■ COMPITO A ■
Secondo il testo su Suits, qual è il settore del diritto più battuto nella serie?

La patina dorata di lusso e magnetismo che avvolge gli introspettivi personaggi (qui potete trovare la classifica dei 5 migliori in assoluto), insieme agli sketch umoristici che contaminano la serie di intrattenenti momenti comedy, costituiscono il motore propulsivo che spinge i fan più appassionati a seguire le vicende del Pearson Hardman fino al loro commovente epilogo, quegli stessi aspetti di Suits che abbiamo approfondito in pagine e pagine di articoli riguardanti le più svariate tematiche.
Ciò a cui finora non avevamo mai prestato attenzione, invece, è il piano strettamente tecnico della serie. Più precisamente, ci riferiamo a una presenza che fa costantemente da contorno silente alle vicissitudini dei personaggi e che pervade in maniera dirompente il “dietro le quinte”, pur costituendo l’anima stessa di Suits: la legge.
Ogni episodio infatti ruota attorno a uno specifico caso giudiziario o comunque a una problematica di carattere giuridico, che richiedono tutte le energie dei brillanti avvocati dello studio per essere risolti, e che si chiudono con la fine della puntata oppure si protraggono persino nell’arco di più stagioni: il settore più battuto è naturalmente quello del diritto societario, ragion per cui di solito la questione riguarda un’acquisizione, una fusione o un disinvestimento, ma spesso le condotte palesi o sottaciute dei personaggi finiscono per sfociare nel penale. Tuttavia ciò a cui lo spettatore assiste guardando Suits non è tanto come funziona la legge, quanto le tecniche abilmente messe in atto dai legali per eluderla, piegandola al proprio volere senza violarla: Harvey insegna a Mike e al suo pubblico a svicolare, ingannare e bluffare di fronte ai suoi avversari per riuscire ad accaparrarsi con le unghie e con i denti la vittoria di un caso.
“Quando hai una pistola puntata alla testa e ti chiedono di fare una cosa, farla non è l’unica opzione per salvarti: ci sono almeno altre duecento opzioni“.
Far arrivare il caso in tribunale inscenando un processo è l’espediente più gettonato nei prodotti televisivi e cinematografici a tema giudiziario, perché consente di creare quel climax di suspense che raggiunge il suo apice nel momento in cui il giudice pronuncia la sentenza. Suits al contrario non abusa del tribunale, centellinando le controversie che approdano effettivamente in aula: ogni caso che Mike e Harvey prendono in consegna è un vero e proprio combattimento all’ultimo sangue che si disputa tra proposte su carta e parole pungenti, minacce esplicite o velate e stratagemmi per incastrare la controparte. Un’arena virtuale in cui l’esito di questo scontro verbale è determinato spesso dall’abilità di persuadere i propri stessi clienti a collaborare, facendo leva sul rapporto di fiducia che li lega al proprio legale.
Molto più frequenti sono invece i cosiddetti “mock trial“, ovvero dei finti processi che servono agli associati per imparare a cavarsela davanti a una vera corte o per risolvere contestazioni minori tra partner: ironici e puntualmente sopra le righe, questi dibattimenti fittizi regalano alla serie un ritmo più dinamico e meno serioso.

Voci di dati memorizzate
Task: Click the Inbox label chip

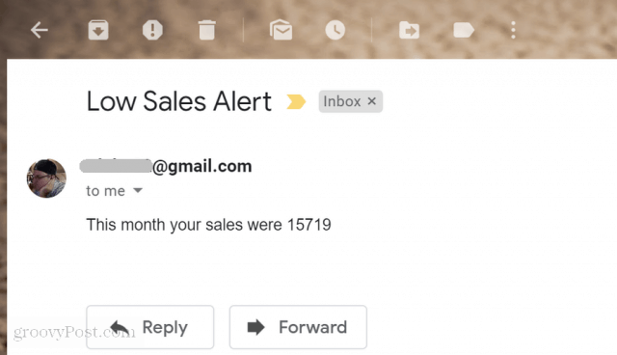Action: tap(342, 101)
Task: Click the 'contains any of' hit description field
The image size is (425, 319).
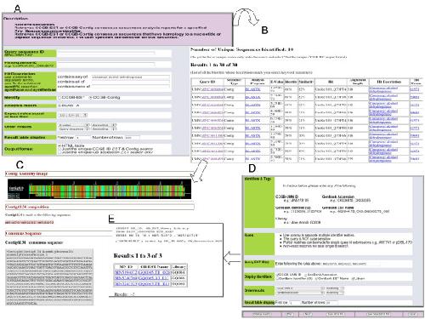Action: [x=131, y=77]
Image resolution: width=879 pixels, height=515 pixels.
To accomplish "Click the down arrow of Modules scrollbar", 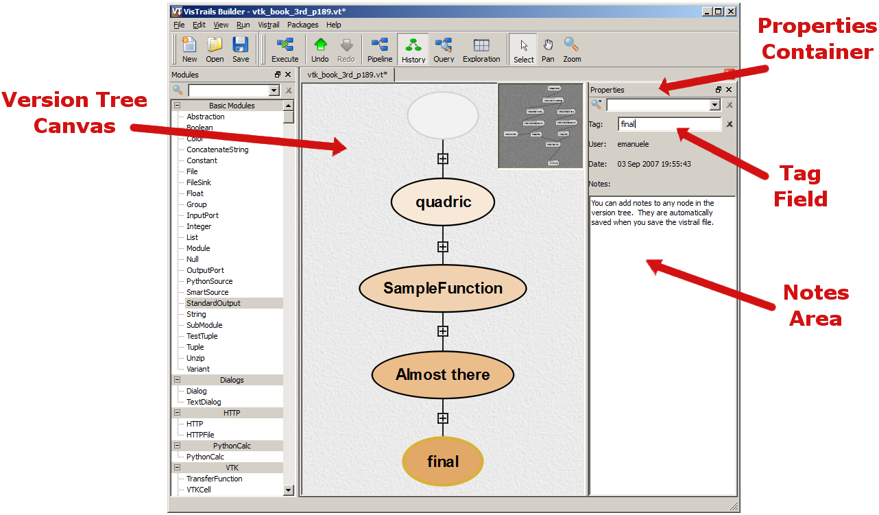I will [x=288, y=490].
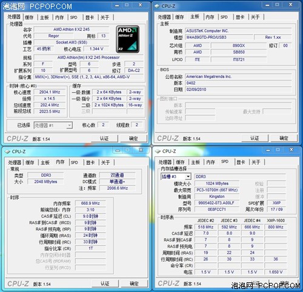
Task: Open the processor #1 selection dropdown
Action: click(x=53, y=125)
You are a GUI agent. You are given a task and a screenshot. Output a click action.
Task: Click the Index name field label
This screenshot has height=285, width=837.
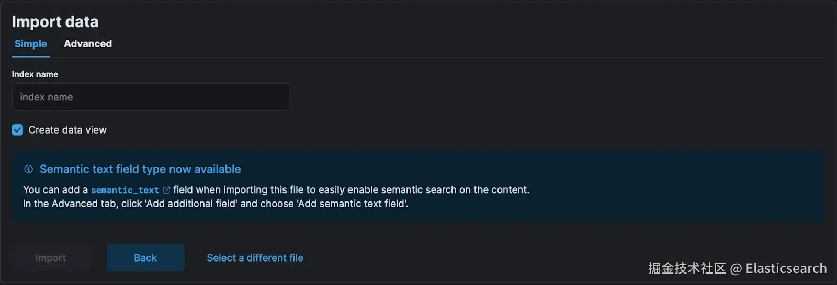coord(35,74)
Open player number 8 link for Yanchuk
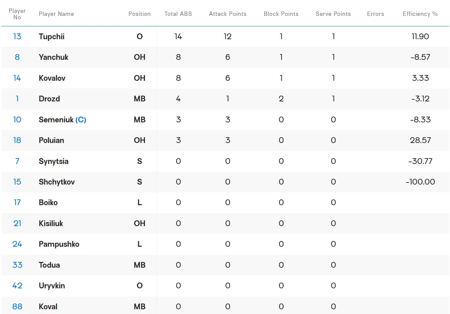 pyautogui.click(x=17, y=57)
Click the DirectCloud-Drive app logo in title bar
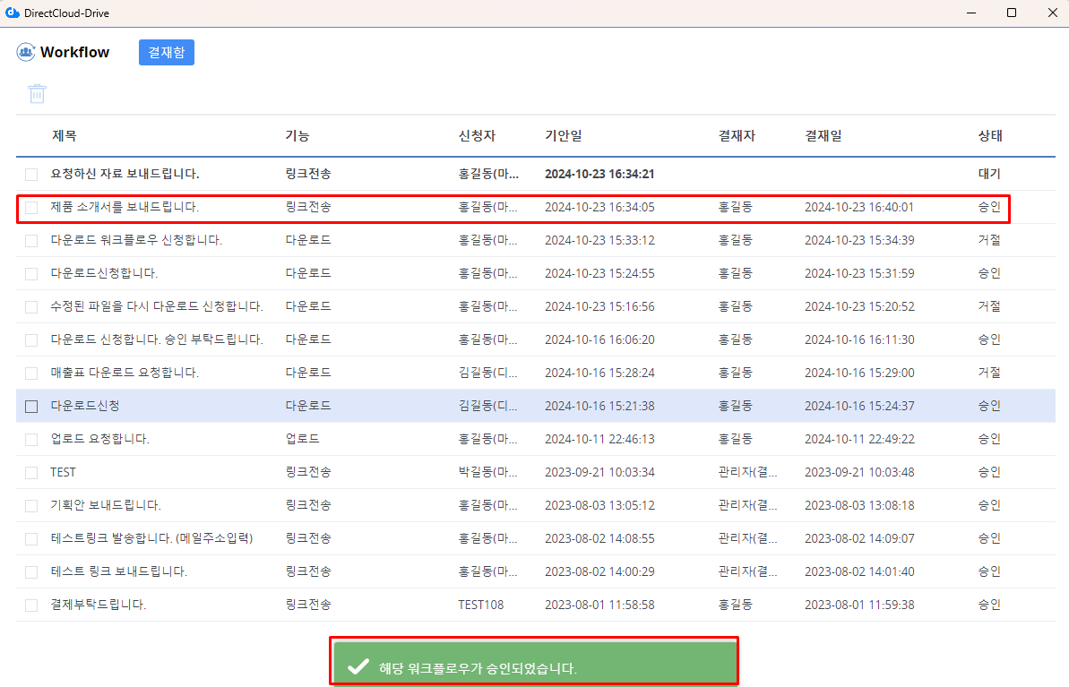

■ COMPITO B ■
Nell'elenco, riscrivi la parte che va dall'inizio fino alla riga che contiene "Action: [x=131, y=77]", compresa, sostituendo "Click" con "Press" e lasciando invariato tutto il resto. Riporta solo queste righe, senza le immagini.

■ RISPOSTA FINALE A ■
Il settore più battuto è il diritto societario.

■ RISPOSTA FINALE B ■
Task: Press the Inbox label chip

Action: tap(342, 101)
Task: Press the 'contains any of' hit description field
The image size is (425, 319).
Action: [x=131, y=77]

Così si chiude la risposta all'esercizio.